**Exercise objective**
Copy the lines below that contain "agent".

########################################

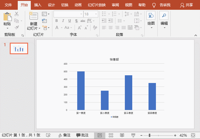This screenshot has height=139, width=200.
Task: Switch to the Animations (动画) tab
Action: (78, 5)
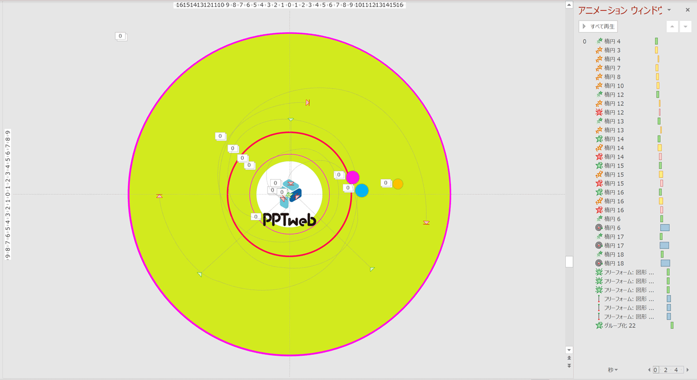Select the red exit effect icon for 楕円 12
697x380 pixels.
599,112
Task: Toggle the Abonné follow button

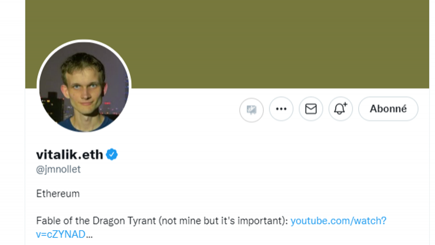Action: pos(388,109)
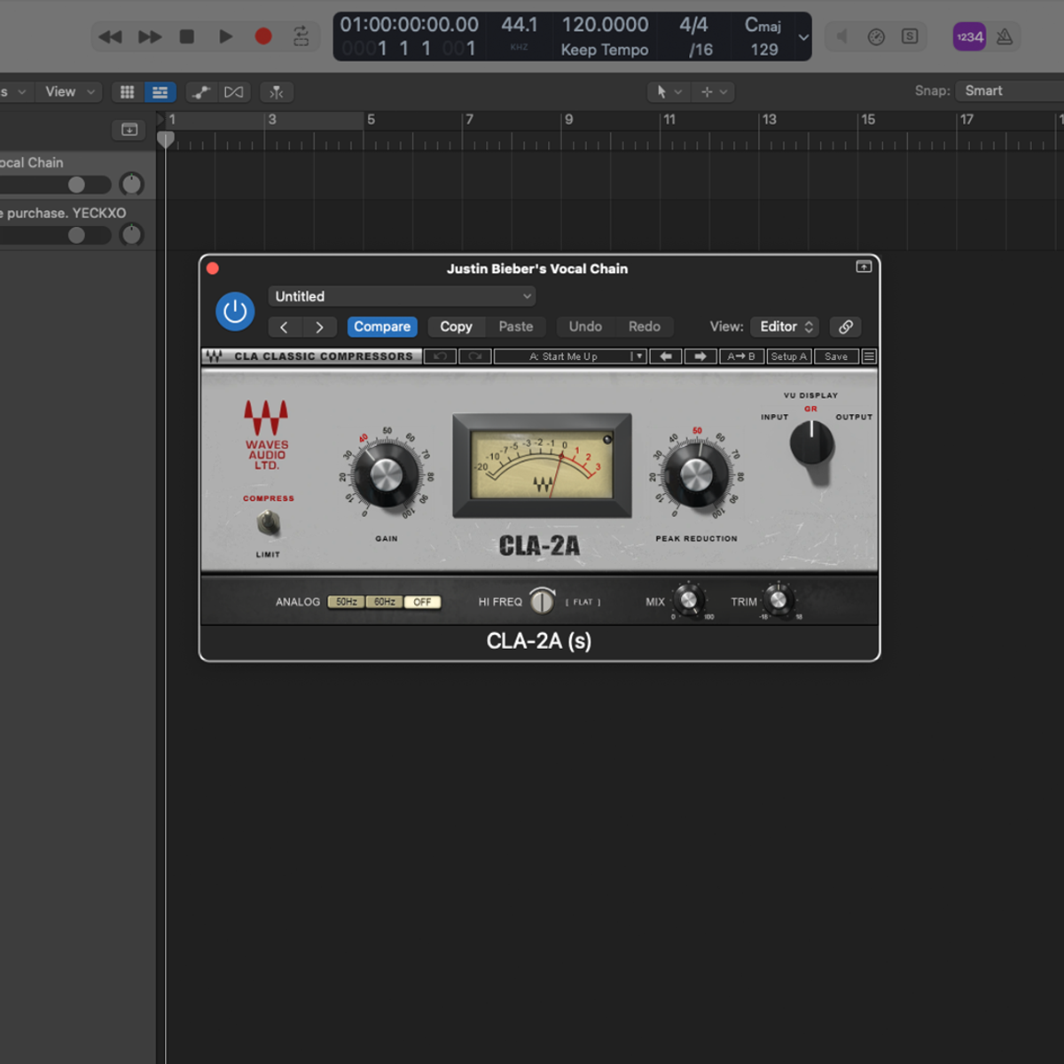Open the Untitled preset dropdown
This screenshot has width=1064, height=1064.
click(402, 296)
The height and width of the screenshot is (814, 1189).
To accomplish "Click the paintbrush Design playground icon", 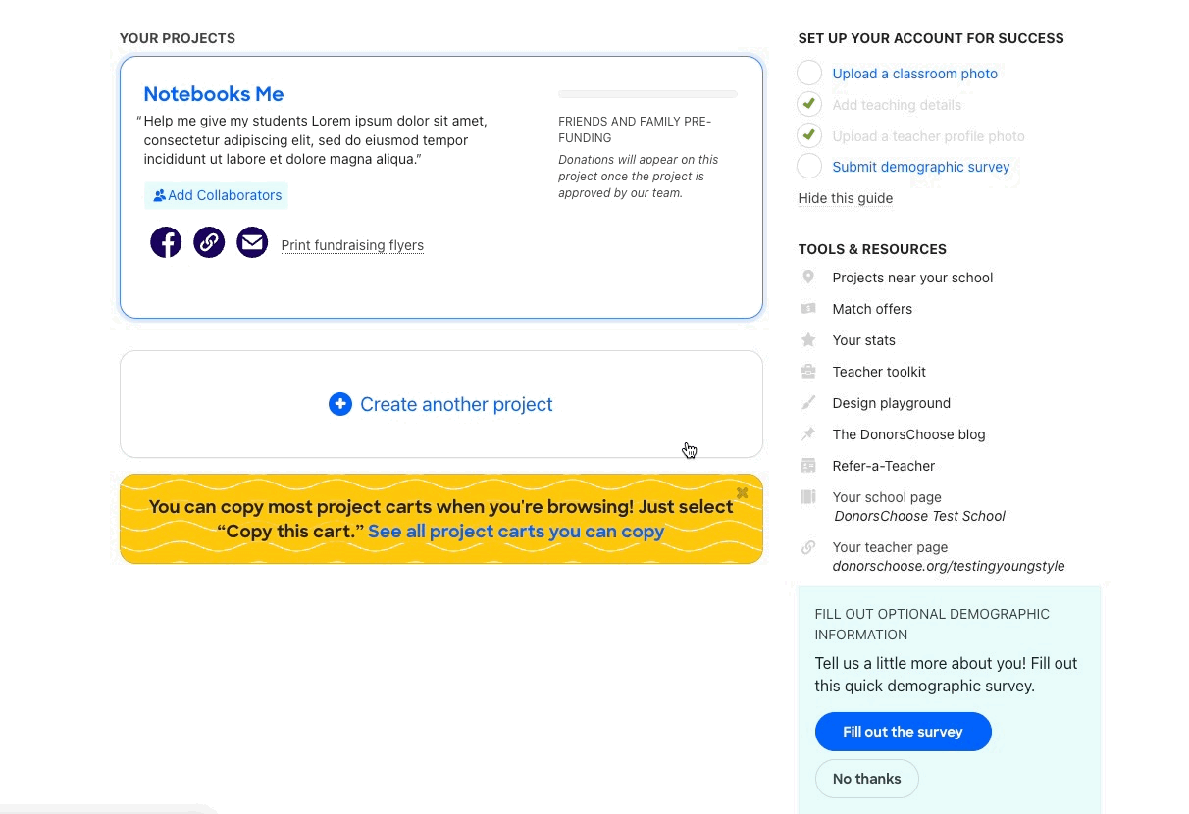I will 808,403.
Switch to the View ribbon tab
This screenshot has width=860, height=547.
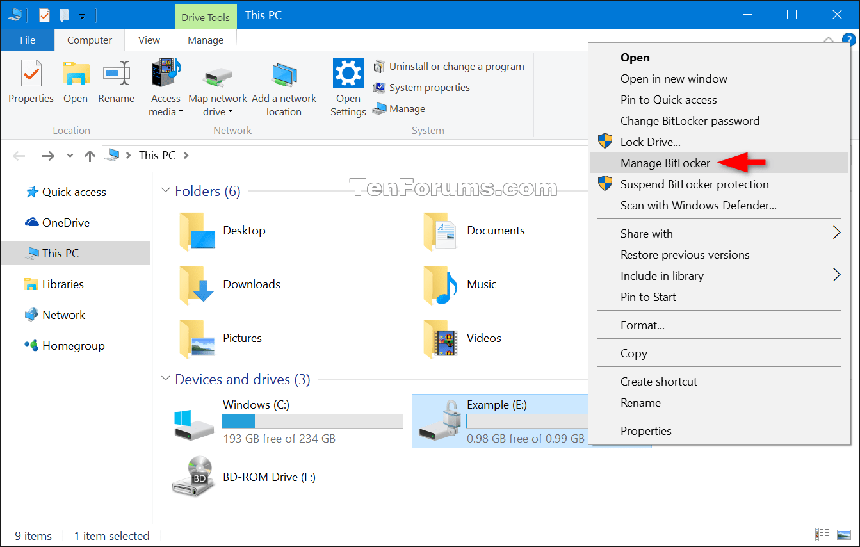pos(149,40)
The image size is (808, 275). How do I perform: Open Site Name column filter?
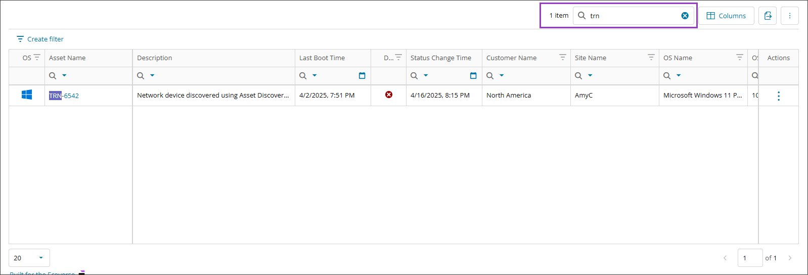[x=651, y=58]
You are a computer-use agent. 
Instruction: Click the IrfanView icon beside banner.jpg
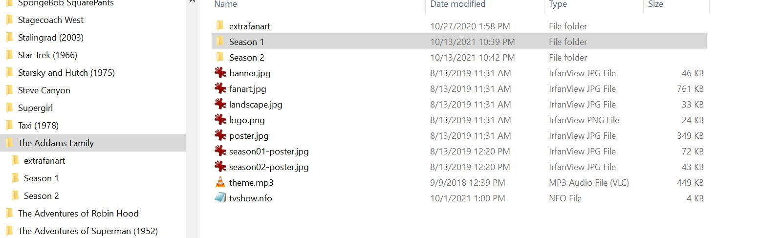pyautogui.click(x=220, y=73)

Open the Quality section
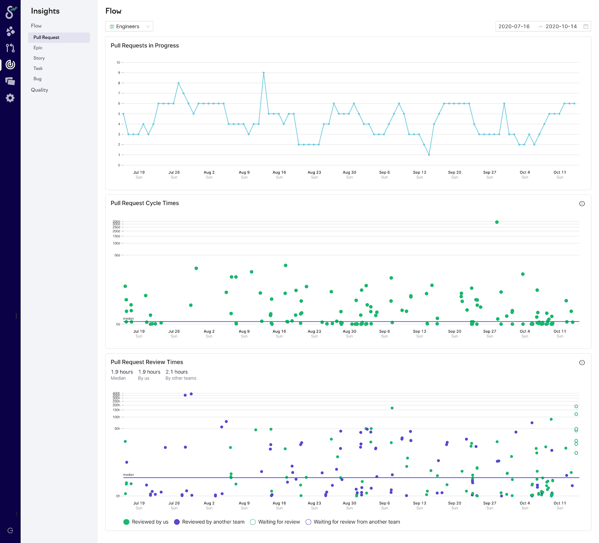tap(39, 90)
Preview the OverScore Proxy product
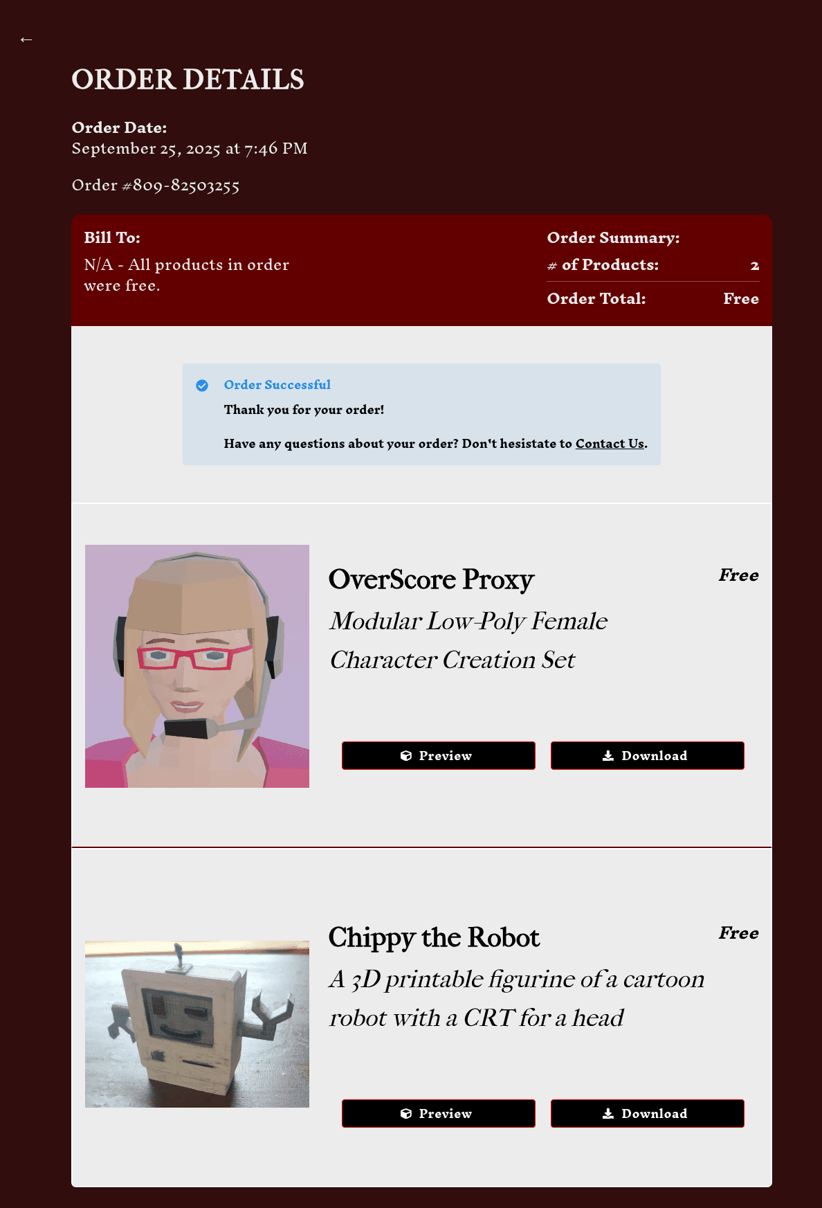 [x=439, y=756]
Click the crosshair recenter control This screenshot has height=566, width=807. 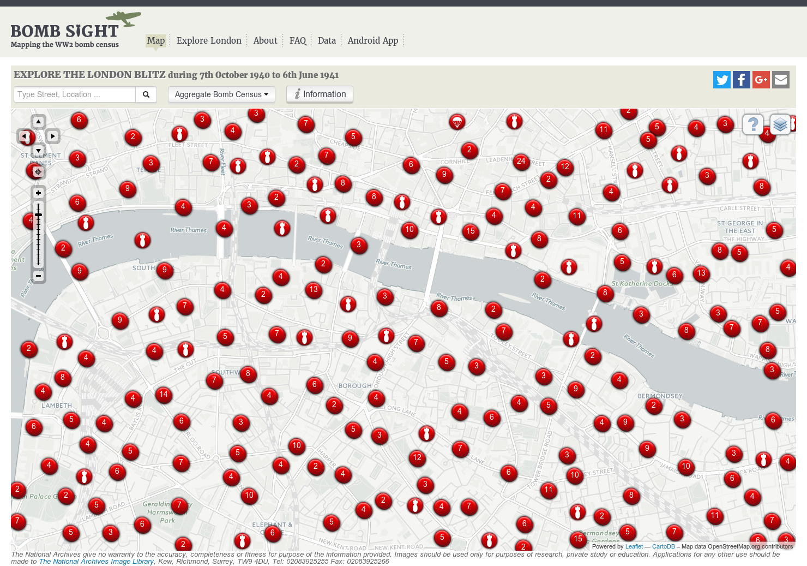point(38,171)
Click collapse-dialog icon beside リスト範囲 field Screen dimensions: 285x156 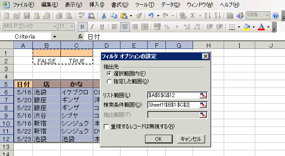(203, 95)
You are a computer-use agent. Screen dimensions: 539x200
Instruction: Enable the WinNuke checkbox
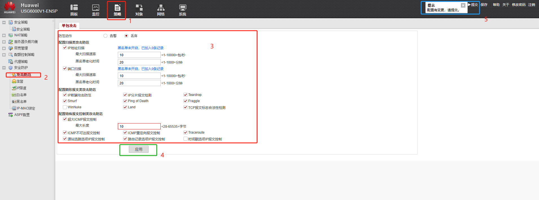tap(65, 107)
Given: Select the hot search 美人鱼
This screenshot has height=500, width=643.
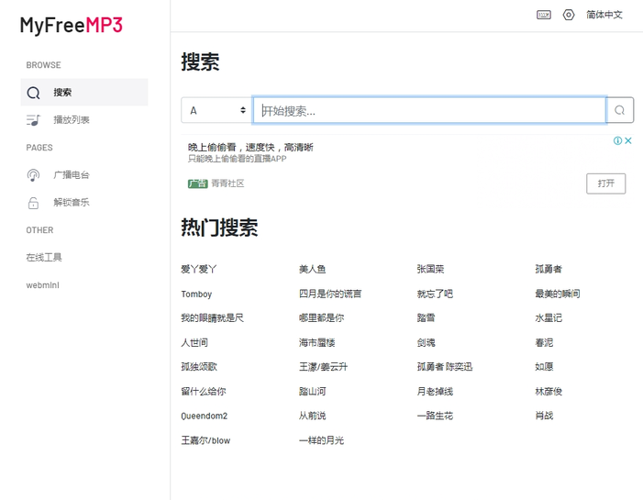Looking at the screenshot, I should pos(312,269).
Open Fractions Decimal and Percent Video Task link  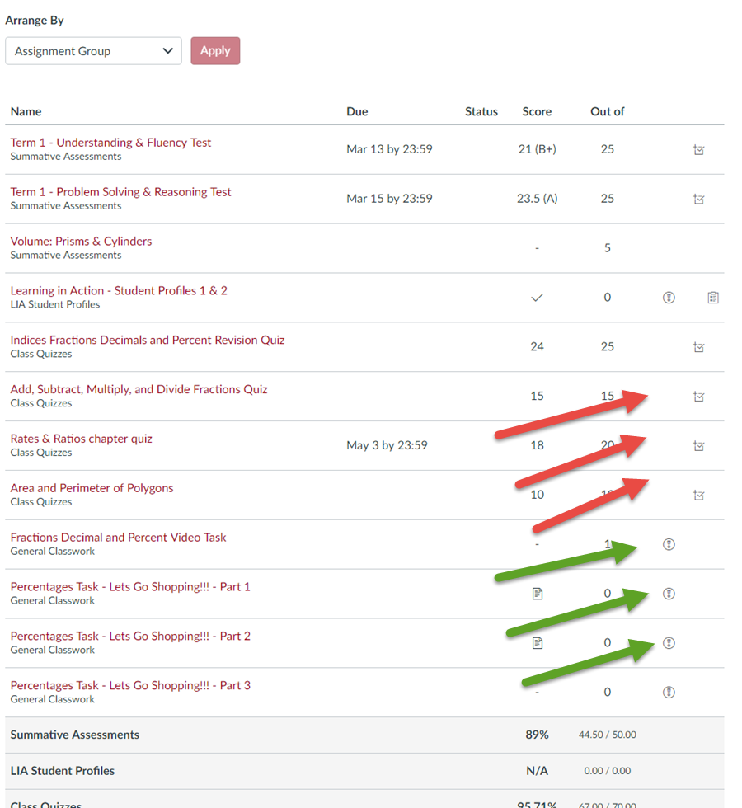118,538
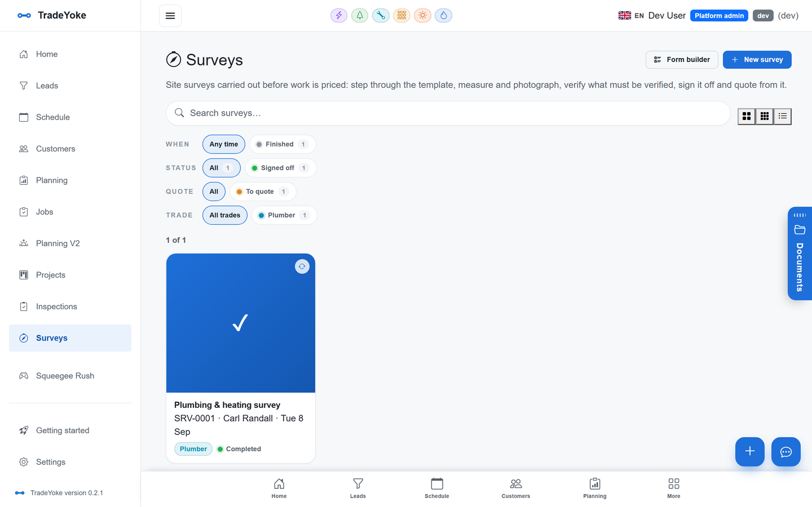Open the hamburger menu button

(x=170, y=16)
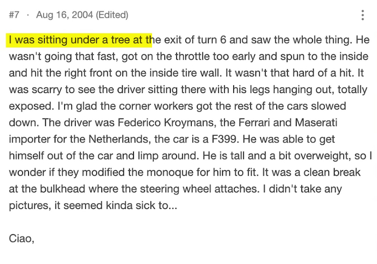Screen dimensions: 377x264
Task: Click the Aug 16, 2004 post date
Action: (65, 15)
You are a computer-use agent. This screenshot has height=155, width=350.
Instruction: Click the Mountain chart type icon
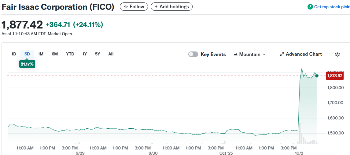(x=235, y=54)
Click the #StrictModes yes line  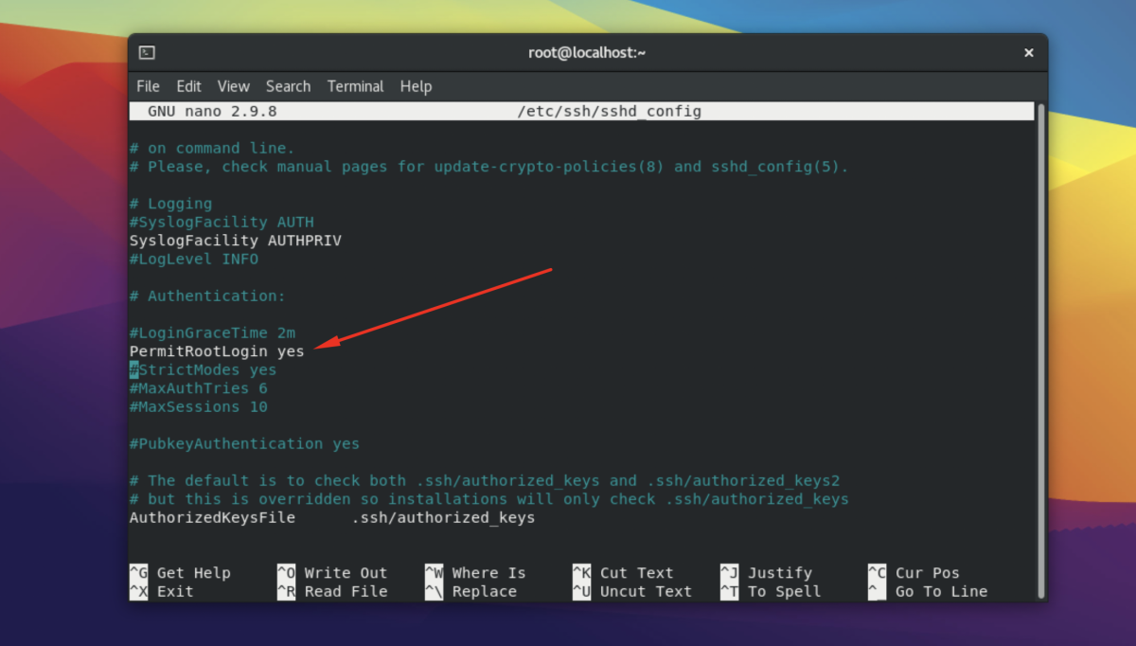204,370
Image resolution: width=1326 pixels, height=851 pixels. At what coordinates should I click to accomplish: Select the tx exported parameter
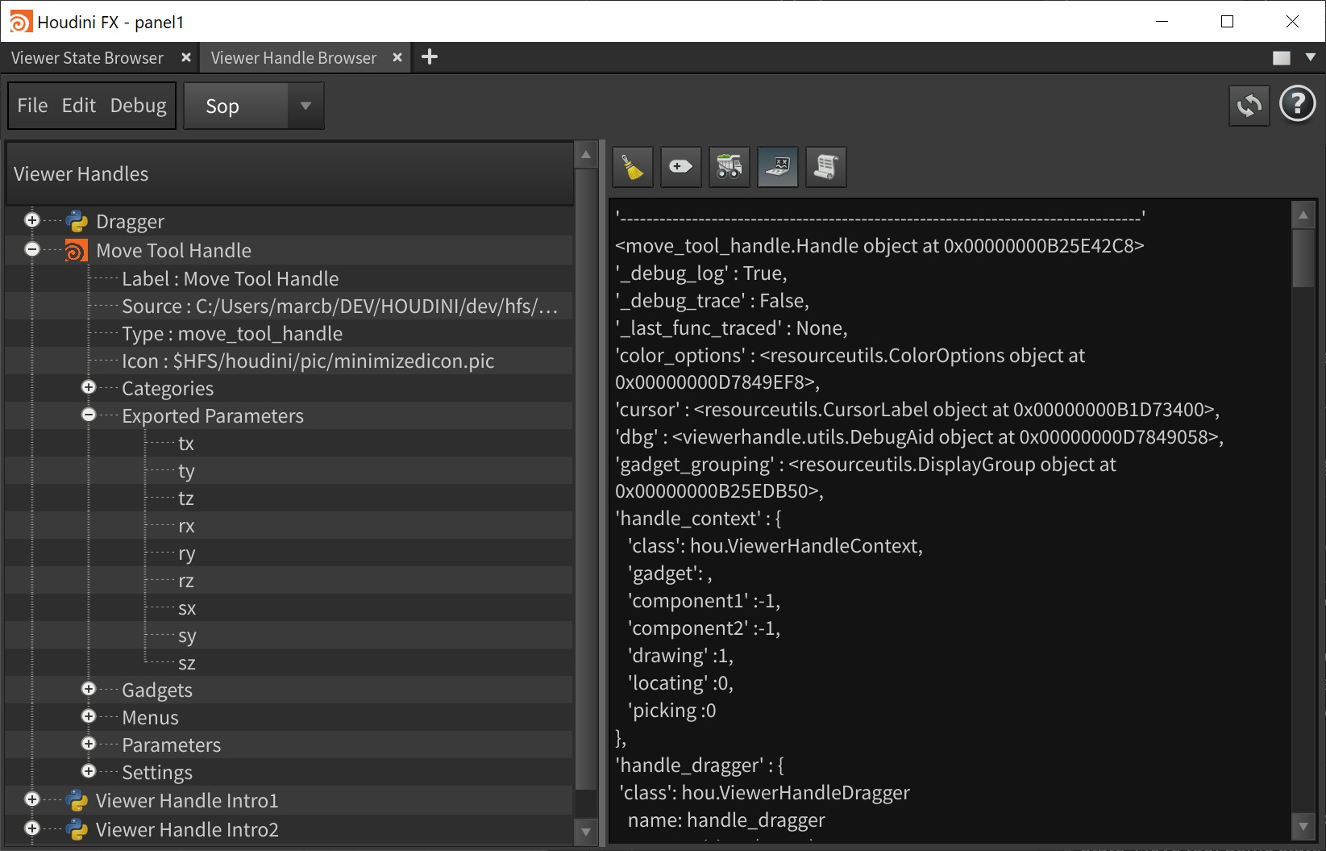click(186, 444)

########################################

**Finished task**
You are a computer-use agent. 
You are a computer-use agent. Screen dimensions: 539x200
You are a computer-use agent. This screenshot has height=155, width=350.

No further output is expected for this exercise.